Carmen was pretty mellow right from the beginning. It was such a good ride- she was quiet but listening and rarely distracted by the things outside the ring. I am loving wearing the spurs because when she does start looking out in the corners I can reinforce my bending aids without using excessive (and futile) muscle effort. When I use too much muscle I get all twisted and stiff and much less effective over all. With the spur I can give her a reminder and then carry on. Knowing I can impact her bend allows me to stop worrying about what she's worried about and focus on what I want. I am sure that at some point she will really test me on this but I am prepared.
I told Shanea that I wanted to work on using my seat to set the pace and not so much rein. We started with halt-walk transitions. The idea was to use my seat and let Carmen reach for the bit rather then me bringing the bit to her (if that makes any sense. Essentially, stop shortening the reins and pulling on the bit!).
As we practiced Carmen began to reach for the bit and step forward.
When we picked up the trot the first goal was to go forward and straight, maintaining the rhythm.
In fact a lot of this lesson reminded me of lessons with Johanna.
At first Carmen was a bit erratic - speeding up and slowing down. Bending was hard. But I love how patient Shanea is and finally we got there.

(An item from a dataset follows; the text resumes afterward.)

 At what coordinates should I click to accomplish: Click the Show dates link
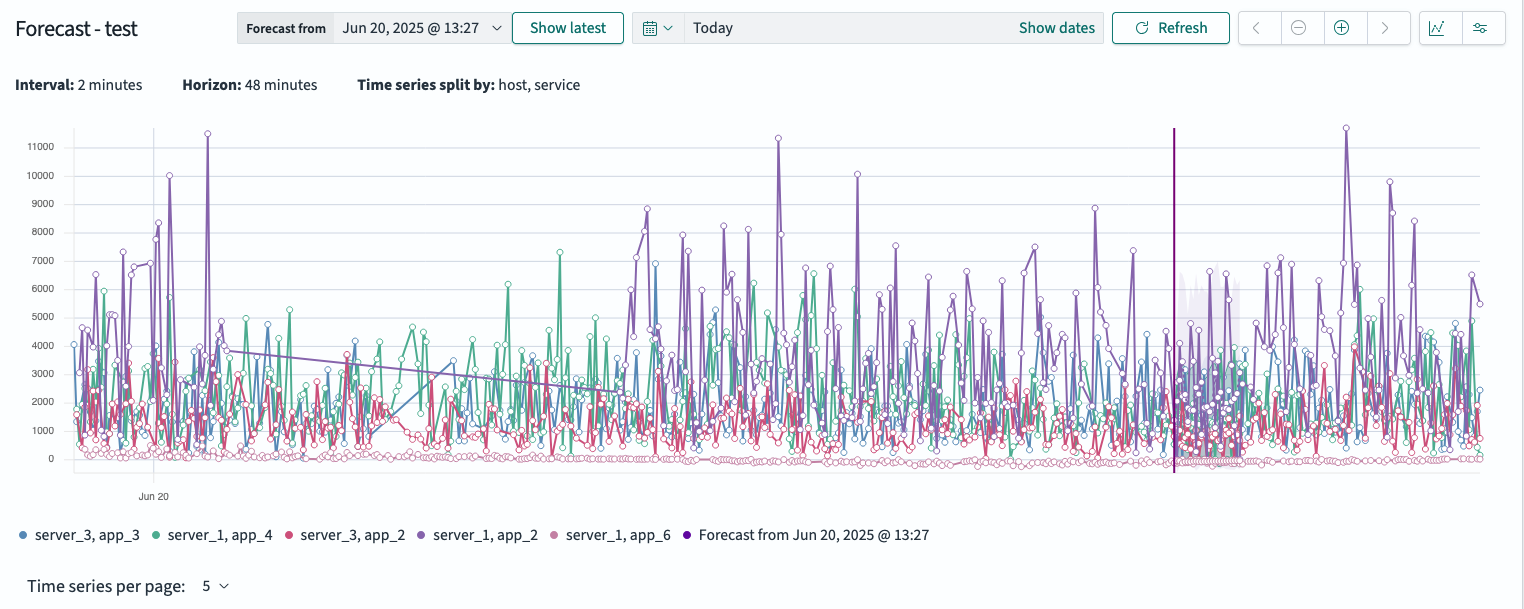point(1056,27)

|see how she's looking for the contact? (in a good way)|
After a brief walk break we picked up the trot again, but this time I was sitting and it was to be really slow. From there she can build her strength and it was easier to impact her balance. It was also easier to find a place to 'sit' and half-halt through the seat. I know that Andalusians have a reputation of being 'easy' to ride but Carmen has a lot of movement in her body and she actually is not that easy to sit (at least for an ammie like me!).
It's amazing what you can do when you're not going 90 km/hr.
And it was really really hard physically. I was surprised with how much core strength it took to keep my body in alignment while keeping my seat under me and not be stiff.
walk to trot transition with a special guest appearance...
The weather has turned warm and humid again and I was getting really hot and tired. But I refused to ask for a break. Carmen was being so good and tuned it that it was a lot of fun. Like Shanea said it's great to see her reach for the bit when I give rather then get upset and pop her head up (or take advantage by spooking).
We then went on to canter work. At first there was some resistance to the transition- I was getting too tight and she didn't like that. Which is totally fair. But once we got it she became really strong in the bridle. Which meant that my half-halts were not being too effective. On the one hand it was great- she actually was taking me to the corners rather than back peddling.
Carmen: CANTER, yes! Let's do this! Hang on!
So I didn't want to shut her down. Part of me was like 'eep, if she spooks through that corner I'm gonna die'. The other part was 'yay she figured out the forward part'
What Shanea helped me to realize was that I was holding her in the canter to get her to slow down when I really needed to do half-halts that actually, you know, released. When I started doing that she actually began to respond and come back to me.
Here's a trot-canter transition that made me so happy. It was the best one yet and it was on her 'bad side'.
I still have so many things to work on- my shoulders for one thing. They are so tight. I think with awareness and not having to use so much leg I can focus more on that. My core strength for another. I have started back to my exercise class and will keep it up through the winter. There's a lot more rein length I can give her. Now that she's reaching for it this will be easier. Before it felt like when I gave her rein she disappeared.
But I am also so happy with where we are right now and where we're going.